▶ **AIM OF THE EXERCISE**:
Restating every entry exactly is the whole task.

▶ **PROVIDED ENTRIES**:
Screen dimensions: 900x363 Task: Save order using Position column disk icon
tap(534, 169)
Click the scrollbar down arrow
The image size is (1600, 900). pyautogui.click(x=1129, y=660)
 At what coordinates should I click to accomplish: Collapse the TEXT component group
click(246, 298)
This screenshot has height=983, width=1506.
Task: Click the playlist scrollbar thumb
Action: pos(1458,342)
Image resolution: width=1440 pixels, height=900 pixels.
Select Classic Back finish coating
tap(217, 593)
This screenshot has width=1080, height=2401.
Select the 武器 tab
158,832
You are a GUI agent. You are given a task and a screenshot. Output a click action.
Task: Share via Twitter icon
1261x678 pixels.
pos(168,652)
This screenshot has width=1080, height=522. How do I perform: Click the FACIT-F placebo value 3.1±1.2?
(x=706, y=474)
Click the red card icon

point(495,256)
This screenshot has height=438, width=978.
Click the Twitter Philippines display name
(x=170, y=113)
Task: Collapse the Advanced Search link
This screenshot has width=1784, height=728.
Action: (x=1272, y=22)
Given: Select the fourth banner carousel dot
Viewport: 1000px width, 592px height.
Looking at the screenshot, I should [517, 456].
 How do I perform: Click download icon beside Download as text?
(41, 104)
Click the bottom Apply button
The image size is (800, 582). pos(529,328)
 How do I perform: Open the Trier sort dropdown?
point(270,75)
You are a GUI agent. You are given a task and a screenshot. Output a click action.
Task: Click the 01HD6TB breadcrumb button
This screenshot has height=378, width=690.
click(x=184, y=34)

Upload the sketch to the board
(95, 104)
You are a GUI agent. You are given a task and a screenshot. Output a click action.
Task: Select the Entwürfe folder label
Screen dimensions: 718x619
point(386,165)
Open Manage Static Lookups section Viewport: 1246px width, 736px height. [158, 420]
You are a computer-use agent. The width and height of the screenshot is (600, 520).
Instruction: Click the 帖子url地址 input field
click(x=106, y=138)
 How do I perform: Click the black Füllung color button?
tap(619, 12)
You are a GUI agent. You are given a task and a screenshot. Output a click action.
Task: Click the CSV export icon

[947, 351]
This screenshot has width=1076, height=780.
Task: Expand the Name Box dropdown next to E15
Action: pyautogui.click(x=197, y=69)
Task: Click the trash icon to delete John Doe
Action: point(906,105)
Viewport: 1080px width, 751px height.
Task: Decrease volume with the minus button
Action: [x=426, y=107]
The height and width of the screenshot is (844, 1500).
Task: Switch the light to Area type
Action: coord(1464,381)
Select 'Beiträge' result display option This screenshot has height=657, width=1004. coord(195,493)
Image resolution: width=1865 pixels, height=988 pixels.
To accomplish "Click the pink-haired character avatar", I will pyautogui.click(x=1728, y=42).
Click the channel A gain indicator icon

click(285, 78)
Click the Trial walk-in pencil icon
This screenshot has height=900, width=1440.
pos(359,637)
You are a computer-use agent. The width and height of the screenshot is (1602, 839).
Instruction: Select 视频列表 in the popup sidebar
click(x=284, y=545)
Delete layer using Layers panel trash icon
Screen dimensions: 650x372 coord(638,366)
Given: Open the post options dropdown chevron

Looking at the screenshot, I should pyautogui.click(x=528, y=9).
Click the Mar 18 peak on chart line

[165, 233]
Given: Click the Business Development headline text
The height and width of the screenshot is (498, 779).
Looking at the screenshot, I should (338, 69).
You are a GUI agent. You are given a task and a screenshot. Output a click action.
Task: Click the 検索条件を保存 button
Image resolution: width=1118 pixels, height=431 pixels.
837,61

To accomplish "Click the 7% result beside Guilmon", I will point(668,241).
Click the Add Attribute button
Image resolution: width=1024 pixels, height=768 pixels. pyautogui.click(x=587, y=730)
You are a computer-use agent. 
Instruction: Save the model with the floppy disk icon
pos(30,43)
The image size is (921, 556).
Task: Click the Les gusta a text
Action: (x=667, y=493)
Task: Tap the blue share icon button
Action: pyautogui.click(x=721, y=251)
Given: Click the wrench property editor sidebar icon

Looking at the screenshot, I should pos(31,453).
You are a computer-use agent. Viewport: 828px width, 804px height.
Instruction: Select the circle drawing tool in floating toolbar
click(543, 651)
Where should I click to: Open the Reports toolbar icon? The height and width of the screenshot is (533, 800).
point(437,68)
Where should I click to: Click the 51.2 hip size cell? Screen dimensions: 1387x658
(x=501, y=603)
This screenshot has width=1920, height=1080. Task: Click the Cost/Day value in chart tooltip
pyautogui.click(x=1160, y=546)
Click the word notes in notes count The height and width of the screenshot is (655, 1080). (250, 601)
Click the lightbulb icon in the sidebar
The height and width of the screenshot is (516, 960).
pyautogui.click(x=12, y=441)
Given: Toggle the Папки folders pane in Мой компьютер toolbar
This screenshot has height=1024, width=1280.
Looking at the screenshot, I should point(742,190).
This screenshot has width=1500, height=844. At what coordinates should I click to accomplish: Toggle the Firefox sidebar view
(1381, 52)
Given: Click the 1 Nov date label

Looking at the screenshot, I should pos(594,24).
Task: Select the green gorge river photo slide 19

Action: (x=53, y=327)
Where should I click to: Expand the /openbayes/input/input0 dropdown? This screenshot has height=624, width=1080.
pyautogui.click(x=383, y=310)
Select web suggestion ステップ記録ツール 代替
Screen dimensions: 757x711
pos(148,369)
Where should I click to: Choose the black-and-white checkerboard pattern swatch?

▶ **SOLVED EXERCISE**:
Screen dimensions: 900x363 Task: Save order using Position column disk icon
tap(534, 169)
Click the scrollbar down arrow
The image size is (1600, 900). pyautogui.click(x=1129, y=660)
 At what coordinates should I click to accomplish: Collapse the TEXT component group
click(246, 298)
This screenshot has height=983, width=1506.
Task: Click the playlist scrollbar thumb
Action: pos(1458,342)
Image resolution: width=1440 pixels, height=900 pixels.
Select Classic Back finish coating
tap(217, 593)
This screenshot has width=1080, height=2401.
Select the 武器 tab
158,832
You are a GUI agent. You are given a task and a screenshot. Output a click action.
Task: Share via Twitter icon
1261x678 pixels.
pos(168,652)
This screenshot has width=1080, height=522. How do I perform: Click the FACIT-F placebo value 3.1±1.2?
(x=706, y=474)
Click the red card icon

point(495,256)
This screenshot has height=438, width=978.
Click the Twitter Philippines display name
(x=170, y=113)
Task: Collapse the Advanced Search link
This screenshot has width=1784, height=728.
Action: (x=1272, y=22)
Given: Select the fourth banner carousel dot
Viewport: 1000px width, 592px height.
Looking at the screenshot, I should [517, 456].
 How do I perform: Click download icon beside Download as text?
(41, 104)
Click the bottom Apply button
The image size is (800, 582). pos(529,328)
 How do I perform: Open the Trier sort dropdown?
point(270,75)
You are a GUI agent. You are given a task and a screenshot. Output a click action.
Task: Click the 01HD6TB breadcrumb button
This screenshot has height=378, width=690.
click(x=184, y=34)

Upload the sketch to the board
(95, 104)
You are a GUI agent. You are given a task and a screenshot. Output a click action.
Task: Select the Entwürfe folder label
Screen dimensions: 718x619
point(386,165)
Open Manage Static Lookups section Viewport: 1246px width, 736px height. [158, 420]
You are a computer-use agent. The width and height of the screenshot is (600, 520).
Instruction: Click the 帖子url地址 input field
click(x=106, y=138)
 How do I perform: Click the black Füllung color button?
tap(619, 12)
You are a GUI agent. You are given a task and a screenshot. Output a click action.
Task: Click the CSV export icon

[947, 351]
This screenshot has width=1076, height=780.
Task: Expand the Name Box dropdown next to E15
Action: pyautogui.click(x=197, y=69)
Task: Click the trash icon to delete John Doe
Action: point(906,105)
Viewport: 1080px width, 751px height.
Task: Decrease volume with the minus button
Action: [x=426, y=107]
The height and width of the screenshot is (844, 1500).
Task: Switch the light to Area type
Action: coord(1464,381)
Select 'Beiträge' result display option This screenshot has height=657, width=1004. coord(195,493)
Image resolution: width=1865 pixels, height=988 pixels.
To accomplish "Click the pink-haired character avatar", I will pyautogui.click(x=1728, y=42).
Click the channel A gain indicator icon

click(285, 78)
Click the Trial walk-in pencil icon
This screenshot has height=900, width=1440.
pos(359,637)
You are a computer-use agent. The width and height of the screenshot is (1602, 839).
Instruction: Select 视频列表 in the popup sidebar
click(x=284, y=545)
Delete layer using Layers panel trash icon
Screen dimensions: 650x372 coord(638,366)
Given: Open the post options dropdown chevron

Looking at the screenshot, I should pyautogui.click(x=528, y=9).
Click the Mar 18 peak on chart line

[165, 233]
Given: Click the Business Development headline text
The height and width of the screenshot is (498, 779).
Looking at the screenshot, I should (338, 69).
You are a GUI agent. You are given a task and a screenshot. Output a click action.
Task: Click the 検索条件を保存 button
Image resolution: width=1118 pixels, height=431 pixels.
837,61

To accomplish "Click the 7% result beside Guilmon", I will point(668,241).
Click the Add Attribute button
Image resolution: width=1024 pixels, height=768 pixels. pyautogui.click(x=587, y=730)
You are a computer-use agent. 
Instruction: Save the model with the floppy disk icon
pos(30,43)
The image size is (921, 556).
Task: Click the Les gusta a text
Action: (x=667, y=493)
Task: Tap the blue share icon button
Action: pyautogui.click(x=721, y=251)
Given: Click the wrench property editor sidebar icon

Looking at the screenshot, I should pos(31,453).
You are a computer-use agent. Viewport: 828px width, 804px height.
Instruction: Select the circle drawing tool in floating toolbar
click(543, 651)
Where should I click to: Open the Reports toolbar icon? The height and width of the screenshot is (533, 800).
point(437,68)
Where should I click to: Click the 51.2 hip size cell? Screen dimensions: 1387x658
(x=501, y=603)
This screenshot has width=1920, height=1080. Task: Click the Cost/Day value in chart tooltip
pyautogui.click(x=1160, y=546)
Click the word notes in notes count The height and width of the screenshot is (655, 1080). (250, 601)
Click the lightbulb icon in the sidebar
The height and width of the screenshot is (516, 960).
pyautogui.click(x=12, y=441)
Given: Toggle the Папки folders pane in Мой компьютер toolbar
This screenshot has height=1024, width=1280.
Looking at the screenshot, I should point(742,190).
This screenshot has width=1500, height=844. At what coordinates should I click to accomplish: Toggle the Firefox sidebar view
(1381, 52)
Given: Click the 1 Nov date label

Looking at the screenshot, I should pos(594,24).
Task: Select the green gorge river photo slide 19

Action: (x=53, y=327)
Where should I click to: Expand the /openbayes/input/input0 dropdown? This screenshot has height=624, width=1080.
pyautogui.click(x=383, y=310)
Select web suggestion ステップ記録ツール 代替
Screen dimensions: 757x711
pos(148,369)
Where should I click to: Choose the black-and-white checkerboard pattern swatch?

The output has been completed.